**EXERCISE AIM**
Rescale the records below: reproduce every line, multiplying only the answer coordinates by 0.65 and rounding each result to a whole number, with halves rounded up. Leave out the pictures.

## START DATA EXTRACT

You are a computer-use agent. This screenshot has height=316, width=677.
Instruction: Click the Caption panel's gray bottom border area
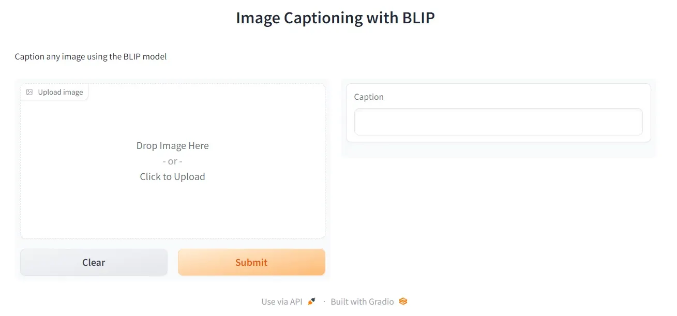click(x=499, y=150)
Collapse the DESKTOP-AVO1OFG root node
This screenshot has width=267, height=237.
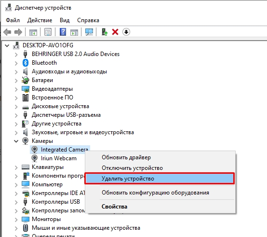coord(7,45)

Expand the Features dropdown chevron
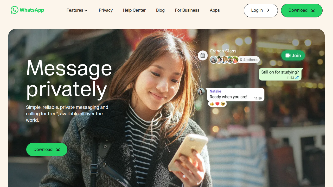pos(86,10)
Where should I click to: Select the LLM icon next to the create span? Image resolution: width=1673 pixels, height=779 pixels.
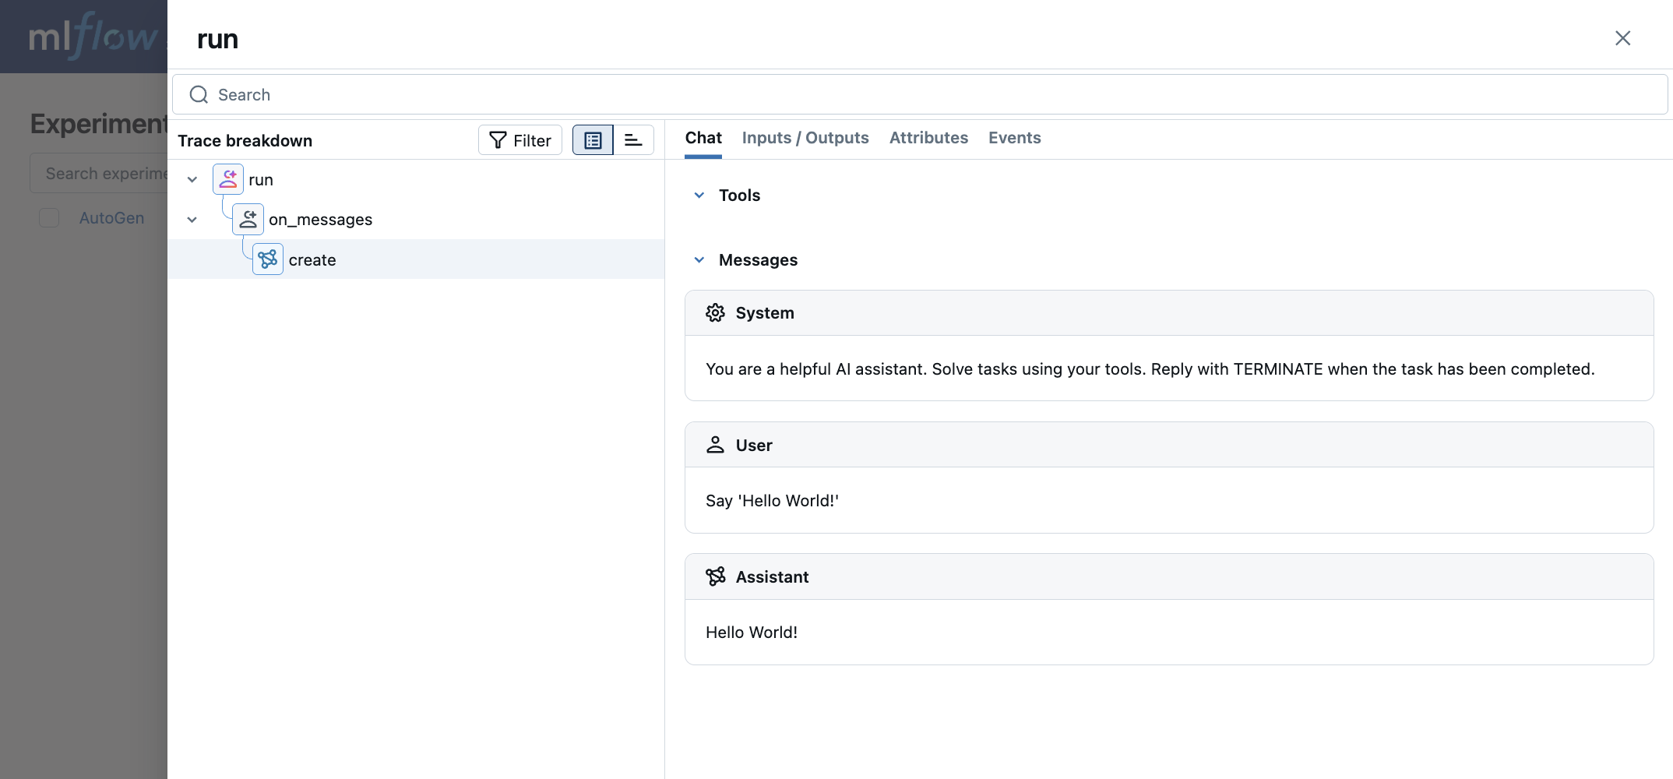point(267,259)
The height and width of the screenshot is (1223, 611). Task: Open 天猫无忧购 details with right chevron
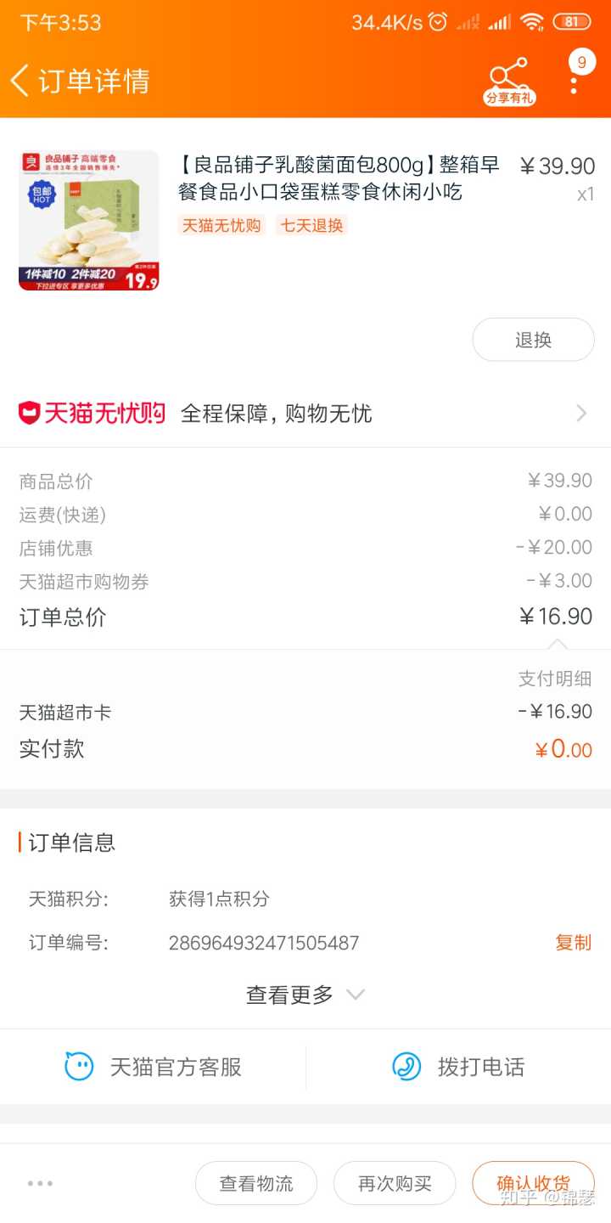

## END DATA EXTRACT

**OUTPUT FOR THIS EXERCISE**
You are a computer-use agent. This screenshot has height=316, width=677.
Instruction: Click the Caption panel's gray bottom border area
click(x=324, y=98)
Collapse the DESKTOP-AVO1OFG root node
This screenshot has width=267, height=237.
coord(5,29)

Expand the Features dropdown chevron
pos(56,7)
Where should I click to: Select the LLM icon next to the create span? Image resolution: width=1673 pixels, height=779 pixels.
point(174,168)
The height and width of the screenshot is (1223, 611). Task: Open 天猫无忧购 details with right chevron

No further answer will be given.